Powracamy do tematu zalewanej od czterech lat drogi prowadzącej do domów zlokalizowanych w rejonie ulicy Piaskowej i Koralowej w Gorzycach Wielkich.
Dziś urzędnik z Wydziału Zarządzania Kryzysowego gminy Ostrów Wielkopolski przyjechał na miejsce i wykonał dokumentację fotograficzną. Po kilku godzinach wezwano dwa zastępy straży pożarnej do odpompowania nadmiaru wody, która utrudnia mieszkańcom funkcjonowanie.

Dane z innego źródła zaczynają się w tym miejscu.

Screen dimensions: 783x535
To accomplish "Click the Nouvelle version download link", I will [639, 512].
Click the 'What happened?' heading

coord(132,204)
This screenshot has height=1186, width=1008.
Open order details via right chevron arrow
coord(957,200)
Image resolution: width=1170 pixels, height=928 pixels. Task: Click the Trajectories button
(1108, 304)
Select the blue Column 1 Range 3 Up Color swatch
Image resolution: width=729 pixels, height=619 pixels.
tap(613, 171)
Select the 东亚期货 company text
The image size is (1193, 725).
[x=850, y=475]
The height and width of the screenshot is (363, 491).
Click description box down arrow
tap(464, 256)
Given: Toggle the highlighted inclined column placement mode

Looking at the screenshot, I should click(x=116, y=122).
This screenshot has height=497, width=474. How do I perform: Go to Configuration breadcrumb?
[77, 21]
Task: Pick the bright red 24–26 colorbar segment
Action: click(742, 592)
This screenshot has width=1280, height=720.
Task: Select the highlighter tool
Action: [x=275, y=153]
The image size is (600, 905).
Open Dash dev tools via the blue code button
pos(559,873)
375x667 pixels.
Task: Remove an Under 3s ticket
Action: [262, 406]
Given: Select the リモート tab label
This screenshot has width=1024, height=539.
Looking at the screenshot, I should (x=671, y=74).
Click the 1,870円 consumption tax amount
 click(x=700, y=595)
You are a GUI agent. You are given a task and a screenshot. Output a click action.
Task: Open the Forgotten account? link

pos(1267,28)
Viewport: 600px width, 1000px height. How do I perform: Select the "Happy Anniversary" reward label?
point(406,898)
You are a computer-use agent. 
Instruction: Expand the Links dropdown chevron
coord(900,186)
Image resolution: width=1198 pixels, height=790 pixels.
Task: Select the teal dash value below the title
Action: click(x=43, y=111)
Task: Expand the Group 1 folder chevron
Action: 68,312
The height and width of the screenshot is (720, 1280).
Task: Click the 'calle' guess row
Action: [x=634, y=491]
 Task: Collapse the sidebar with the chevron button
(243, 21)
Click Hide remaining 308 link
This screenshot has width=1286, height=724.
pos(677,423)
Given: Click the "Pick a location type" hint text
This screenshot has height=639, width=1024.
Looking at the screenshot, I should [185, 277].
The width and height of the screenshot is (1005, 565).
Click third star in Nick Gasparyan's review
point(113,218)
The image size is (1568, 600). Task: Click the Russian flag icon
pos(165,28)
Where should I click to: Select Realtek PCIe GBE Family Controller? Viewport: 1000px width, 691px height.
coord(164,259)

Pierwotnie pisaliśmy tak o problemie. Mieszkańcy ulicy Piaskowej w Gorzycach Wielkich od czterech lat borykają się z cyklicznym zalewaniem ulicy doprowadzającej do ich posesji. Przyczyną jest przerwanie drenaży, który odprowadzały wodę z pobliskiego pola, podczas doprowadzania różnych mediów (prąd, gaz itd.). Winnego, który przerwał drenaże nie ma, ale mieszkańcy uważają, że za przejezdność drogi odpowiada gmina. Tam jednak od czterech lat są zbywani.
Teraz przy roztopach ponownie powstało jezioro, a woda wlewa się na drogę. Listonosz czy kurierzy nie mogą dotrzeć do adresatów. Mieszkańcy muszą mieć auta z napędem na cztery koła, inaczej nie mogliby tam dojechać.
Dziś wezwano lokalną straż pożarną z prośbą o odpompowanie nadmiaru wody. Dzięki OSP Gorzyce Wielkie udało się pozbyć tej wody, która wlewała się na ulicę. Nie rozwiązuje to jednak cyklicznie powracającego problemu. Czy w Gminie Ostrów Wielkopolski, gdzie wójtem jest Piotr Kuroszczyk starczy odpowiedzialności i drenaże zostaną odtworzone lub w inny sposób zostanie rozwiązany problem nieprzejezdności drogi?